The development of cost-effective electrocatalysts is a key challenge for facilitating advanced electrochemical energy-conversion technologies. In this study, transition metals (niobium, bismuth, and molybdenum)-/cobalt-assisted nitrogen-doped carbon electrocatalysts with a unique rhombic dodecahedron structure were fabricated via pyrolysis of the Co-metal organic framework. Solar cells fabricated using the Mo/Co–N–C counter electrode (CE) exhibited a significantly higher power conversion efficiency (PCE) of 7.98%, while the cells with Nb/Co–N–C and Bi/Co–N–C CE catalysts attained PCEs of 7.46 and 7.65%, respectively, much enhanced than that of the Pt-based photovoltaic cell (7.10%). This robust behavior was mainly attributed to the synergistic effect between the bimetallic active sites (Nb/Co, Bi/Co, and Mo/Co) and the nitrogen-doped carbon network, which resulted in a pronounced decrease in the charge-transfer resistance and superior device stability. Furthermore, the catalytic mechanism of these catalysts was investigated by the general strategy based on the surface adsorption of iodine atoms with the CE, work function, and electronic structure of the as-prepared nanohybrids, using first-principles density functional theory.
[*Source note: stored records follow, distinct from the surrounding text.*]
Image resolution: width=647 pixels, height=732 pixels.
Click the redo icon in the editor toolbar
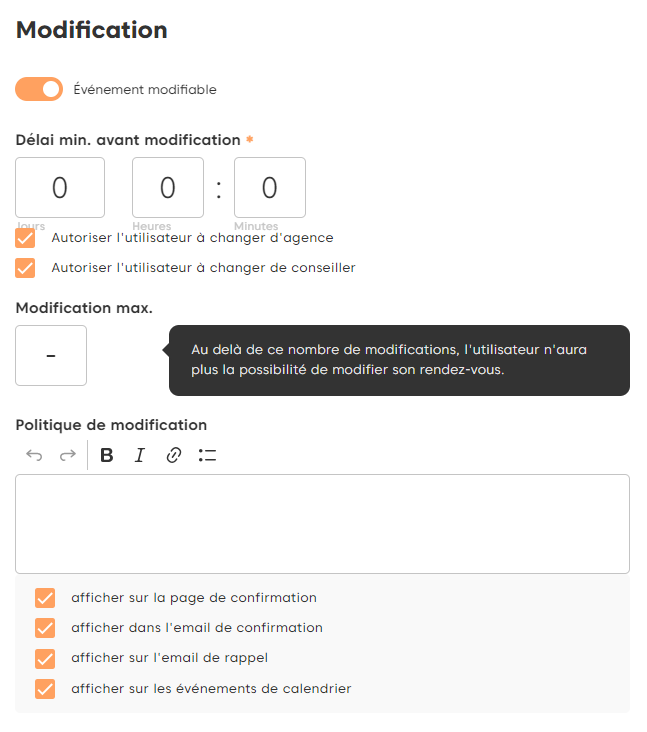pos(68,456)

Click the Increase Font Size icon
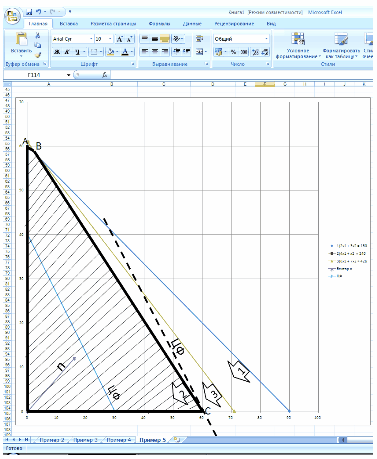[120, 39]
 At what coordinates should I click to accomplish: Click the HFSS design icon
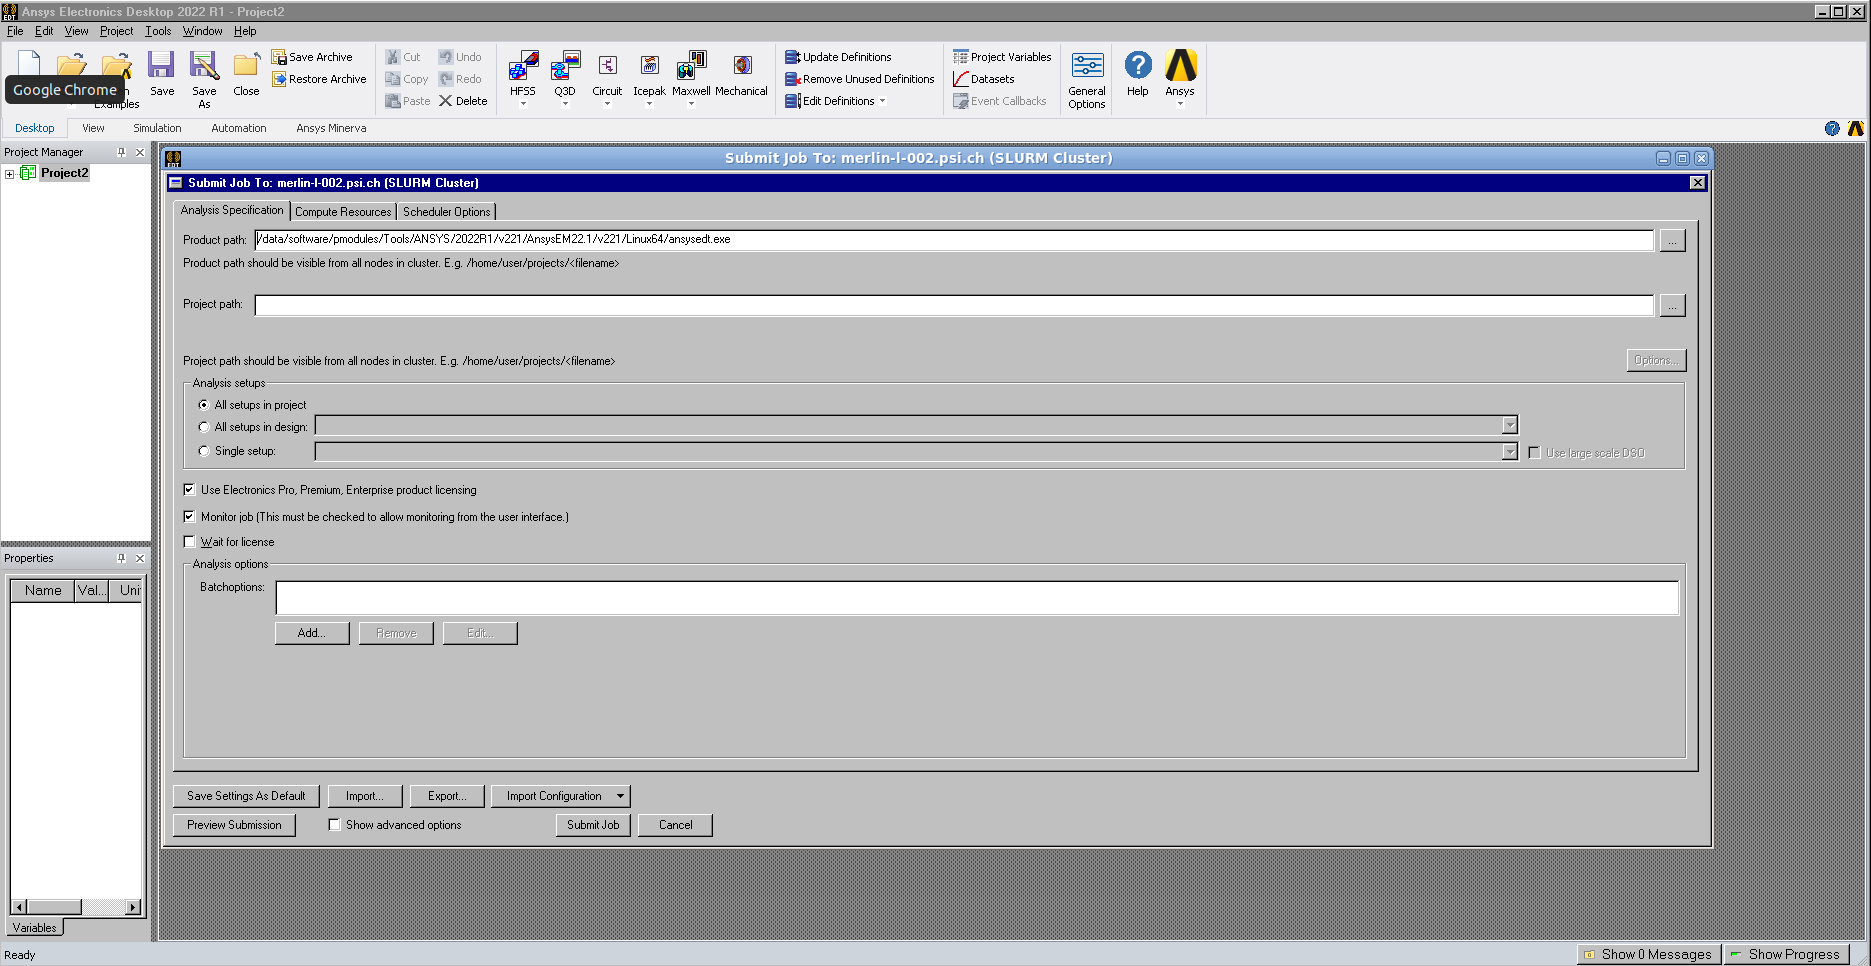pos(522,67)
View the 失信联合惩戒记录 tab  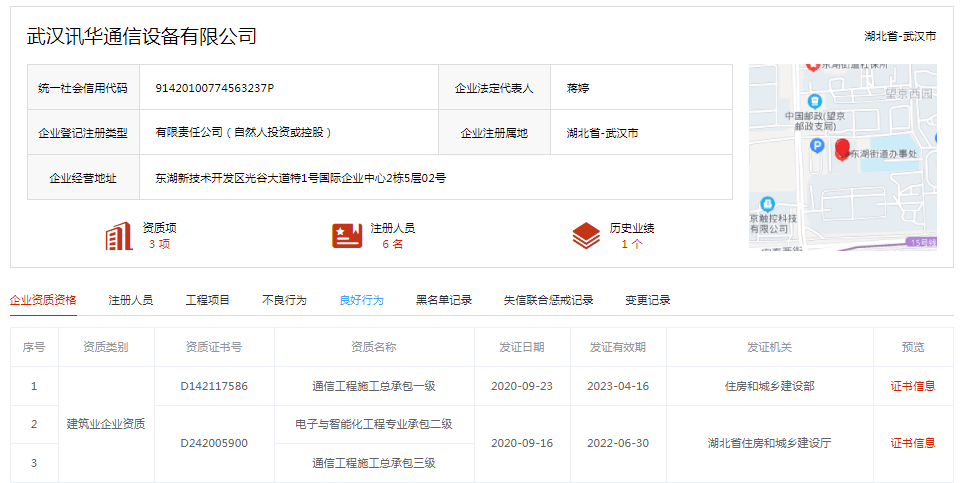(x=548, y=300)
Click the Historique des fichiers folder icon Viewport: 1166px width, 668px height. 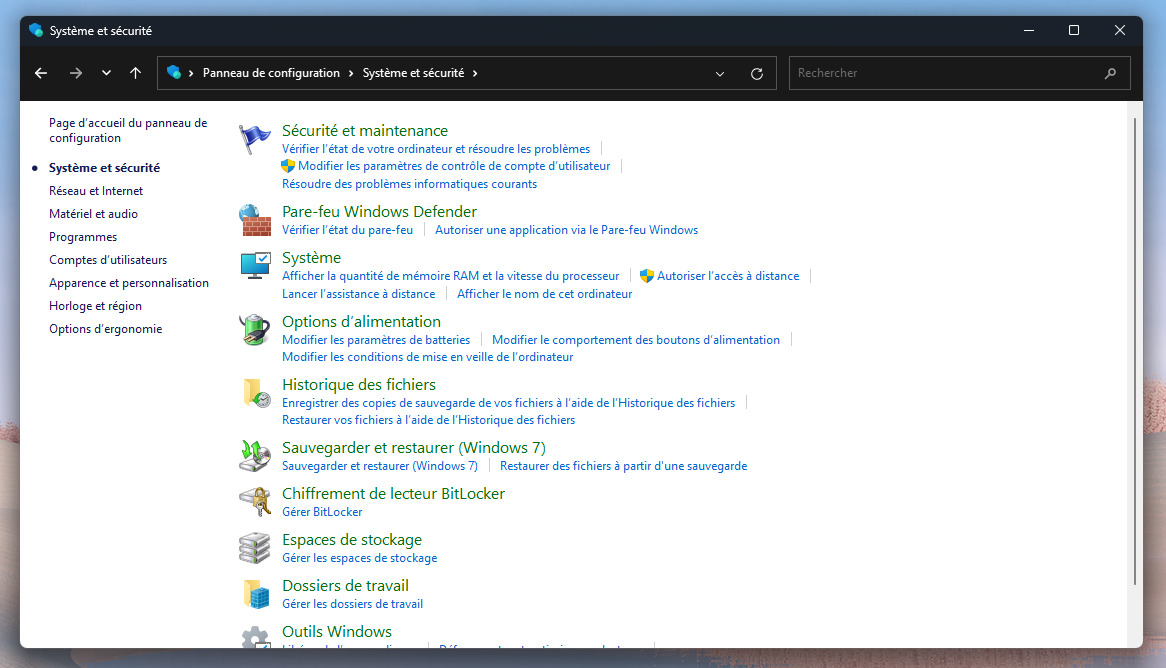pos(255,392)
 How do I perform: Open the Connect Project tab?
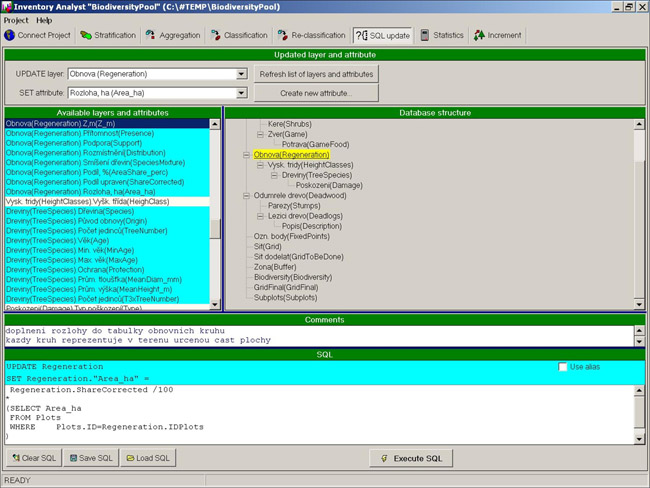point(38,35)
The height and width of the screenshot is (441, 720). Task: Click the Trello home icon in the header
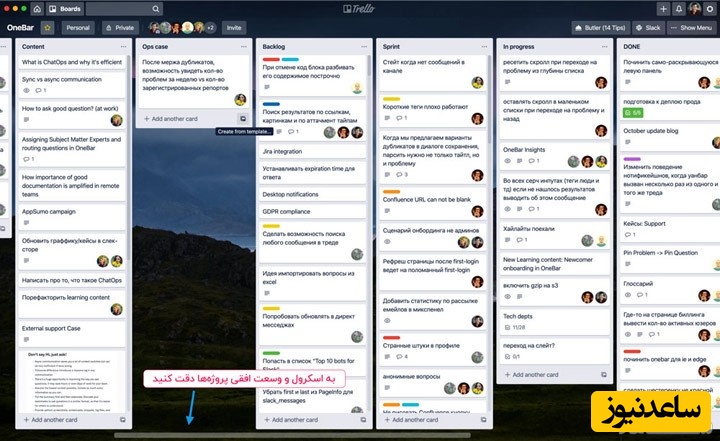pyautogui.click(x=37, y=9)
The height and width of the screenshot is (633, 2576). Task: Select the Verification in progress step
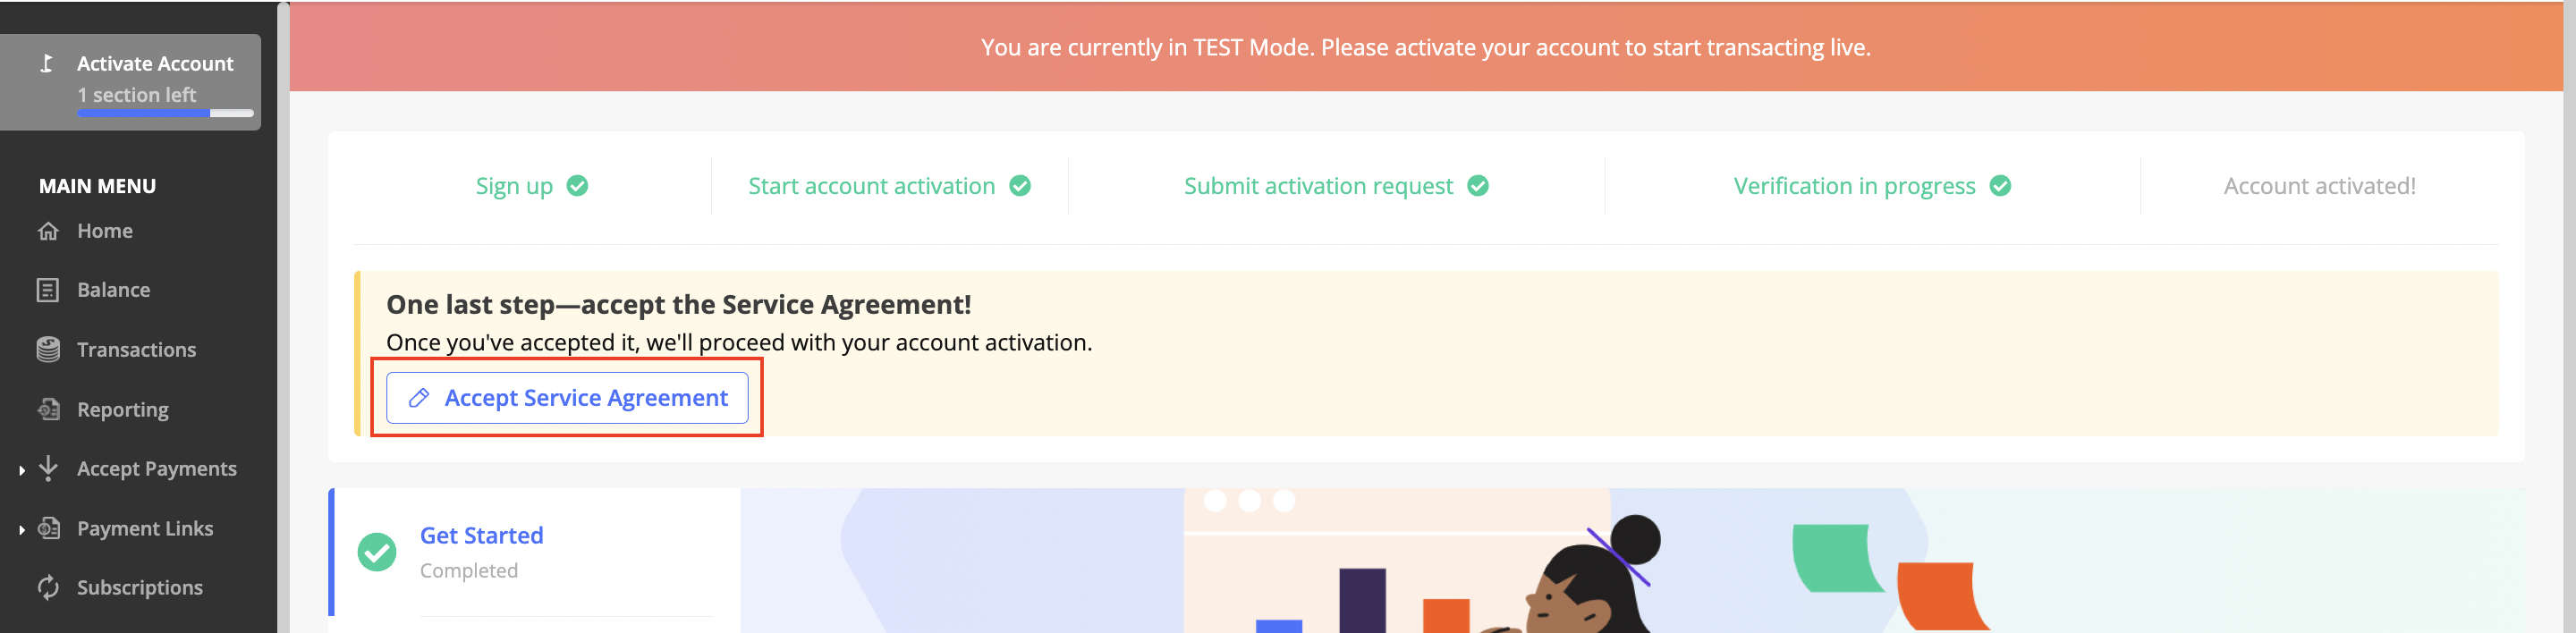coord(1854,186)
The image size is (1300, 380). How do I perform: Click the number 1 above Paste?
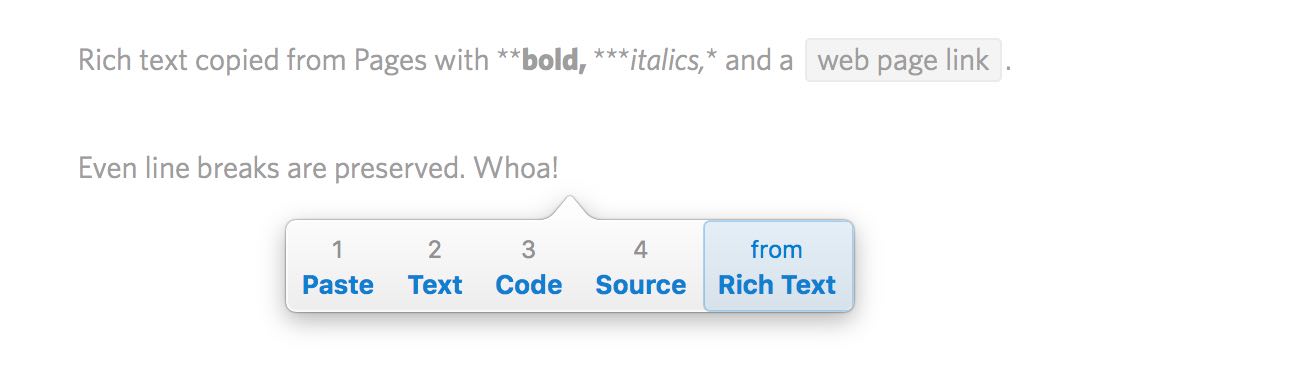(338, 249)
The calculated adsorption energy and bond lengths were −0.82 eV and 3.05 Å for Co–N–C, −0.91 eV and 3.22 Å for Nb/Co–N–C, −1.00 eV and 3.28 Å for Bi/Co–N–C, and −1.20 eV and 3.46 Å for Mo/Co–N–C, respectively. The density-of-states calculation predicted the metallic behavior of the as-prepared samples, and Bader charge analysis revealed that the development of uneven potential on the material surfaces with the addition of transition metals increases their polarities and the ability to adsorb I3– ions on the CE surface, which enhances the credibility of these catalysts. In addition, the enhanced value of the calculated work function also indicates their superior catalytic behavior and fast electron transfer mechanism for the triiodide reduction reaction. This work opens an era for the rational design of incorporated transition-metal/Co electrocatalysts with nitrogen-doped carbon networks for advanced energy devices in catalytic fields.